Piz Daint
- Active: 2012–present (upgraded November 2016)
- Location: Swiss National Supercomputing Centre
- Architecture: Intel Xeon E5-26xx (various), Nvidia Tesla P100
- Power: 2.272 MW
- Operating system: Linux (CLE)
- Storage: 8.7 PB
- Speed: 25.326 PFLOPS (LINPACK)
- Ranking: TOP500: 20th, as of November 2021^{[update]}
- Website: www.cscs.ch/computers/piz-daint/

= Piz Daint (supercomputer) =

Supercomputer in Switzerland

Piz Daint is a supercomputer in the Swiss National Supercomputing Centre, named after the mountain Piz Daint in the Swiss Alps.

It was ranked 8th on the TOP500 ranking of supercomputers until the end of 2015, higher than any other supercomputer in Europe.
At the end of 2016, the computing performance of Piz Daint was tripled to reach 25 petaflops; it thus became the third most powerful supercomputer in the world.
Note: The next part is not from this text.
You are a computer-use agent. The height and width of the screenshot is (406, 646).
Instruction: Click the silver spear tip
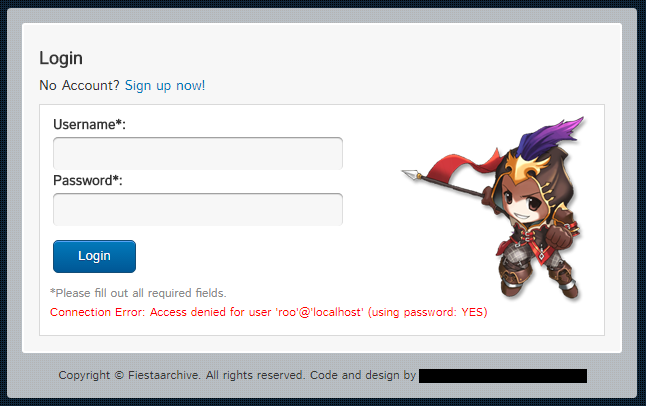411,174
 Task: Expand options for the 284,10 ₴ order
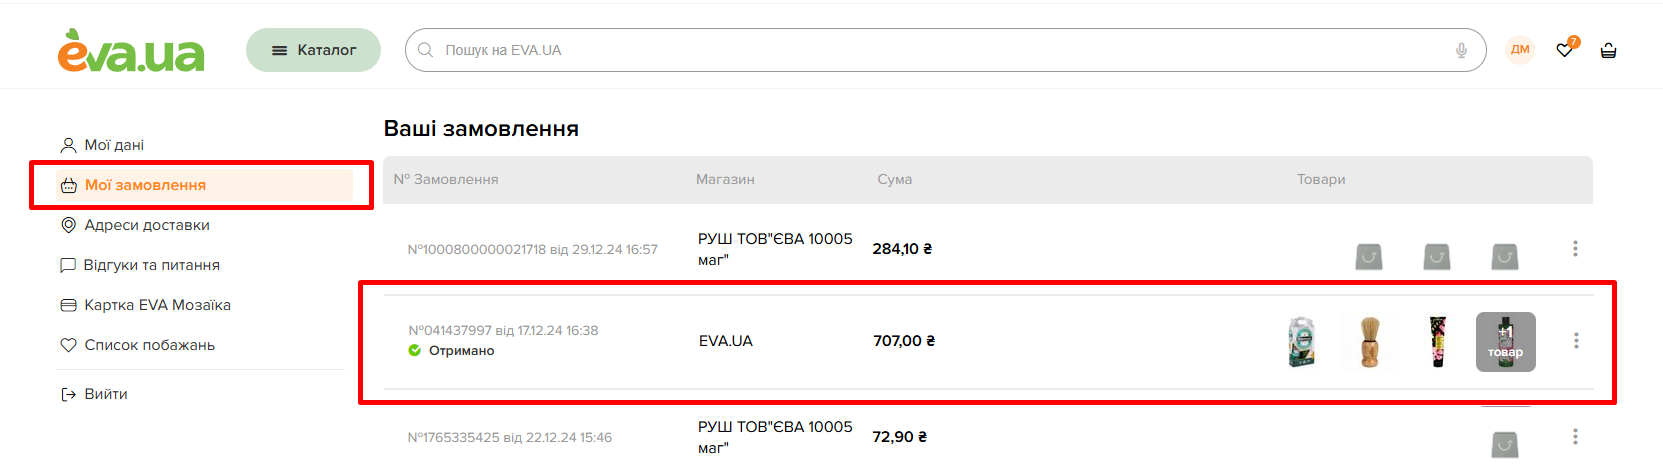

As of November 2021, Piz Daint is ranked 20th on the TOP500.

==History==
The original Piz Daint Cray XC30 system was installed in December 2012. This system was extended with Piz Dora, a Cray XC40 with 1,256 compute nodes, in 2013. In October 2016, Piz Daint and Piz Dora were upgraded and combined into the current Cray XC50/XC40 system featuring Nvidia Tesla P100 GPUs.